Handle meta tensors in FX quantization (#2622)

kausv · facebook-github-bot · commit efca1d6699af · 2024-12-21T01:58:50.000-08:00
Summary: Pull Request resolved: #2622 X-link: pytorch/pytorch#142262 If module being quantized contains a some meta tensors and some tensors with actual device, we should not fail quantization. Quantization should also not fail if new quantized module is created on a meta device. If devices contain meta, copying from meta to meta is not necessary, copying from another device to meta can be skipped.

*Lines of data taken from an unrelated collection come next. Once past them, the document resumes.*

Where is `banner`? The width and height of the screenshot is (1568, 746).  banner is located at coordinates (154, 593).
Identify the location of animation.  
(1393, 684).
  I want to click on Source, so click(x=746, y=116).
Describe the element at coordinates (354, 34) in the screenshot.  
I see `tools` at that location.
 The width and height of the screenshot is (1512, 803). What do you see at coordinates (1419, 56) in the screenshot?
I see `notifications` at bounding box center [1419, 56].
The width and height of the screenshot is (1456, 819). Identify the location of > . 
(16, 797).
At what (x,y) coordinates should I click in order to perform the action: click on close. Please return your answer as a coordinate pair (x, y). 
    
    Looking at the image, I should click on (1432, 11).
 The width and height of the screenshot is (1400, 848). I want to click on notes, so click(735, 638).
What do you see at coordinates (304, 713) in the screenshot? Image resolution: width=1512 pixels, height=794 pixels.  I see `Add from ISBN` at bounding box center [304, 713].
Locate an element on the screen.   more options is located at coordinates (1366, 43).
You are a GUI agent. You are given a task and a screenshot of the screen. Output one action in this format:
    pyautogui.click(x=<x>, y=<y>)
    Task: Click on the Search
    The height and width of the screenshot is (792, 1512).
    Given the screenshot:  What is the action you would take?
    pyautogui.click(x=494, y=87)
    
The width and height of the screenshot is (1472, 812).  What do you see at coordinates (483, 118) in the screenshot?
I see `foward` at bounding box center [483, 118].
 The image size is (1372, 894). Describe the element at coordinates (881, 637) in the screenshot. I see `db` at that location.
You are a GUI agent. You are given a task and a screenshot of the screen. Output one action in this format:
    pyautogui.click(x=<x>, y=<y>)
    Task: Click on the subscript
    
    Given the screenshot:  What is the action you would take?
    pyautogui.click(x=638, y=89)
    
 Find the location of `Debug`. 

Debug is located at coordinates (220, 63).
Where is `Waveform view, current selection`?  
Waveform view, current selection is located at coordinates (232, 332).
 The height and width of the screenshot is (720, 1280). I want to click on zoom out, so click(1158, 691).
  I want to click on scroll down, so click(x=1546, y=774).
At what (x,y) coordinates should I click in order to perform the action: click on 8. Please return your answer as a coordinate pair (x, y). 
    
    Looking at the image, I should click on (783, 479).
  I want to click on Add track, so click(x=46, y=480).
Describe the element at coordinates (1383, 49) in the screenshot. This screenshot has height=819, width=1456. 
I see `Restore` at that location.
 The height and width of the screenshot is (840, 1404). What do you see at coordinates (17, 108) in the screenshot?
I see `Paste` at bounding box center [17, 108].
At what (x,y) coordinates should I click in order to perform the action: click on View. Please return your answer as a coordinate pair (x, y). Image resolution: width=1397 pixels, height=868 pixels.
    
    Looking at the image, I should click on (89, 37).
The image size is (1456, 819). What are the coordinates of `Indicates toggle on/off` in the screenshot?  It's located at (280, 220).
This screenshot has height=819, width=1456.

Reviewed By: emlin Differential Revision: D66895899 fbshipit-source-id: bba8de9ddc5f86292521985dc588f9dbe14b4b4c
diff --git a/torchrec/quant/embedding_modules.py b/torchrec/quant/embedding_modules.py
@@ -10,7 +10,18 @@
 import copy
 import itertools
 from collections import defaultdict
-from typing import Callable, cast, Dict, List, Optional, Sequence, Tuple, Type, Union
+from typing import (
+    Any,
+    Callable,
+    cast,
+    Dict,
+    List,
+    Optional,
+    Sequence,
+    Tuple,
+    Type,
+    Union,
+)
 
 import torch
 import torch.nn as nn
@@ -971,6 +982,27 @@ def __init__(
         ) in self._managed_collision_collection._managed_collision_modules.values():
             managed_collision_module.reset_inference_mode()
 
+    def to(
+        self, *args: List[Any], **kwargs: Dict[str, Any]
+    ) -> "QuantManagedCollisionEmbeddingCollection":
+        device, dtype, non_blocking, _ = torch._C._nn._parse_to(
+            *args,  # pyre-ignore
+            **kwargs,  # pyre-ignore
+        )
+        for param in self.parameters():
+            if param.device.type != "meta":
+                param.to(device)
+
+        for buffer in self.buffers():
+            if buffer.device.type != "meta":
+                buffer.to(device)
+        # Skip device movement and continue with other args
+        super().to(
+            dtype=dtype,
+            non_blocking=non_blocking,
+        )
+        return self
+
     def forward(
         self,
         features: KeyedJaggedTensor,